# Exercise:
Using the entries below, output exactly the lines from the one containing "Task: Click the scroll-right" through the final line, both included, and no others.

Source data
>>>

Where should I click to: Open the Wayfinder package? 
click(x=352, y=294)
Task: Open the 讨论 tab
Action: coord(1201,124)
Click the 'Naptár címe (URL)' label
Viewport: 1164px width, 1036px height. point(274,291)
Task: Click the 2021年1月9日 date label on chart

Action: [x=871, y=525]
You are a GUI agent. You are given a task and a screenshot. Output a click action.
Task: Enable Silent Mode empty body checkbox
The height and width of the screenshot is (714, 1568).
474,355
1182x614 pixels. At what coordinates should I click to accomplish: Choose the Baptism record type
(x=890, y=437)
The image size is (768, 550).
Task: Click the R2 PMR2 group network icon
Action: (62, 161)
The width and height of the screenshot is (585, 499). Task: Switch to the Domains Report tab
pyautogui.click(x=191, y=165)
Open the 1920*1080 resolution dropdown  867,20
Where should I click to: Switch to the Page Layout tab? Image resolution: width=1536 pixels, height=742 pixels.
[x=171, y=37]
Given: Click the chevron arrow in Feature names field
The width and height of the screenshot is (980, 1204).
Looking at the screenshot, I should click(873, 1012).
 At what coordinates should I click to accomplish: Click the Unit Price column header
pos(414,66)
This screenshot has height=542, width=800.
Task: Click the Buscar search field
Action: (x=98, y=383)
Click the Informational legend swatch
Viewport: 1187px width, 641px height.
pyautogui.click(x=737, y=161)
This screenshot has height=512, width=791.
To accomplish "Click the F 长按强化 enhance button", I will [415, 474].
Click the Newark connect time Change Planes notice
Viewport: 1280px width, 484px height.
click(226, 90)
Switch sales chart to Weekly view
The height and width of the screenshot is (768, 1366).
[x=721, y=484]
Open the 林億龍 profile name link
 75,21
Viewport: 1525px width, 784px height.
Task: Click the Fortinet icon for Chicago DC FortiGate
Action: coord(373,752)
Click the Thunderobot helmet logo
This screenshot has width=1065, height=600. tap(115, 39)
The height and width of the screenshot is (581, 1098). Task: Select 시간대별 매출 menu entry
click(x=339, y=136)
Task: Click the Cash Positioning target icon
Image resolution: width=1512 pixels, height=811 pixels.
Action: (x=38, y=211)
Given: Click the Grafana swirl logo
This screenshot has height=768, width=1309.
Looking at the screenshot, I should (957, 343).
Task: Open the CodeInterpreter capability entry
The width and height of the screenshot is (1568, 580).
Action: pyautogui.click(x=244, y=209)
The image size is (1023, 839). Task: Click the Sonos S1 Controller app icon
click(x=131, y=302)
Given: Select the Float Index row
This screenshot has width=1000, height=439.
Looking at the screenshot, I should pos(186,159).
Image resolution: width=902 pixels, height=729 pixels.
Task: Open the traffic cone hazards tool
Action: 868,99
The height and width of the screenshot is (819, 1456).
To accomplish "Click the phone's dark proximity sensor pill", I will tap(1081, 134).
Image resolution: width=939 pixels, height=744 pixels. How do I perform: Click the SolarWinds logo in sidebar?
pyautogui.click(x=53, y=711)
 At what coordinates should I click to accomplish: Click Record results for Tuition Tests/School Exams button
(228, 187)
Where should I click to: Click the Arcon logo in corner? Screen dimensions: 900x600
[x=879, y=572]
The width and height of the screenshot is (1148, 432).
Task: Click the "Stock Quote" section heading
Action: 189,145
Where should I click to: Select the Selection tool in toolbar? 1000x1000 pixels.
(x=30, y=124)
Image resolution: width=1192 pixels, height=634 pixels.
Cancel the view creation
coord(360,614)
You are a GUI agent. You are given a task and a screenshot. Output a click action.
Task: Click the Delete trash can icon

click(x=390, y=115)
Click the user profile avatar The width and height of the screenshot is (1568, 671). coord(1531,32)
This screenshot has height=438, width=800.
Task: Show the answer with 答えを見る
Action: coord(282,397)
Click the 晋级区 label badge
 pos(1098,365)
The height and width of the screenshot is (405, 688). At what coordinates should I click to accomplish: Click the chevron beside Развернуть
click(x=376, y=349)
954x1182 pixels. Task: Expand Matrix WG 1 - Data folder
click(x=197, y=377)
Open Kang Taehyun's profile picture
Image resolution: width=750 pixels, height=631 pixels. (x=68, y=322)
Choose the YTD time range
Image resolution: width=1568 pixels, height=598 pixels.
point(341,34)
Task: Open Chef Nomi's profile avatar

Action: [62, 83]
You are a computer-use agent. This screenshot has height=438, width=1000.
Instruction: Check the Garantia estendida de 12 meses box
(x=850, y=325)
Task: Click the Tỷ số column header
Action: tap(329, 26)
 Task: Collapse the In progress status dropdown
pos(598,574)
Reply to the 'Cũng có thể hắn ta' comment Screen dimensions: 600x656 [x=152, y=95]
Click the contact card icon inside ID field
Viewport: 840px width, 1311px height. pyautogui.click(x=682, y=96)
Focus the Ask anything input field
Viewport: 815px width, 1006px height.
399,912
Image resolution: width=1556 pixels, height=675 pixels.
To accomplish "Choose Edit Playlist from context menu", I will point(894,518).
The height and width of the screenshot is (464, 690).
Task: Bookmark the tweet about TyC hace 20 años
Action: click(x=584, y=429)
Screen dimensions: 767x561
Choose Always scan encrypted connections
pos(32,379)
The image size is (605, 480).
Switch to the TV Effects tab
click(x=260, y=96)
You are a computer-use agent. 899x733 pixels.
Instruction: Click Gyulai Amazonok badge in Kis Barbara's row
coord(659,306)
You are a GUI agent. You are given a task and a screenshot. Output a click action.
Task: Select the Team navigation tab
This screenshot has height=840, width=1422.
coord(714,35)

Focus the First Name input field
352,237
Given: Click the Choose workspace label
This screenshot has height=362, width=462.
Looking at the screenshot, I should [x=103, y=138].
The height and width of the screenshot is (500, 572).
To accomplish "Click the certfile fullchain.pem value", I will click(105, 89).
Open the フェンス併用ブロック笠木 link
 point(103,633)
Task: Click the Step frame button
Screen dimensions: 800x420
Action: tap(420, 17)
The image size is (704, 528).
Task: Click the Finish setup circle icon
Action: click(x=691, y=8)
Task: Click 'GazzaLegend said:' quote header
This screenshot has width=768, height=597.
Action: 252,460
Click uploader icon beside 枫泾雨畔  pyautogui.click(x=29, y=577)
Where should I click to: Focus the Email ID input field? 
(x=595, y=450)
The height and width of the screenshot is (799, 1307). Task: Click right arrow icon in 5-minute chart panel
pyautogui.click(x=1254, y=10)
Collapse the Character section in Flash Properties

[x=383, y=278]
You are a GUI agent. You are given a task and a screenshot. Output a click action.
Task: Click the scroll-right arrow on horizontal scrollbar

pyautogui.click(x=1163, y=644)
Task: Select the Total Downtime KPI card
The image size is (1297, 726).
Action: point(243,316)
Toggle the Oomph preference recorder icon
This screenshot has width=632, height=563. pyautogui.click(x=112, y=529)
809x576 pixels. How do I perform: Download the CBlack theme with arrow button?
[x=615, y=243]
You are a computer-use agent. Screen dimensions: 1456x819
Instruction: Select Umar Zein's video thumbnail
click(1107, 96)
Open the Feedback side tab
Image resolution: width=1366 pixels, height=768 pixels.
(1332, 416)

<<<

# Output of the task:
Task: Click the scroll-right arrow on horizontal scrollbar

pyautogui.click(x=1163, y=644)
Task: Select the Total Downtime KPI card
The image size is (1297, 726).
Action: point(243,316)
Toggle the Oomph preference recorder icon
This screenshot has width=632, height=563. pyautogui.click(x=112, y=529)
809x576 pixels. How do I perform: Download the CBlack theme with arrow button?
[x=615, y=243]
You are a computer-use agent. Screen dimensions: 1456x819
Instruction: Select Umar Zein's video thumbnail
click(1107, 96)
Open the Feedback side tab
Image resolution: width=1366 pixels, height=768 pixels.
(1332, 416)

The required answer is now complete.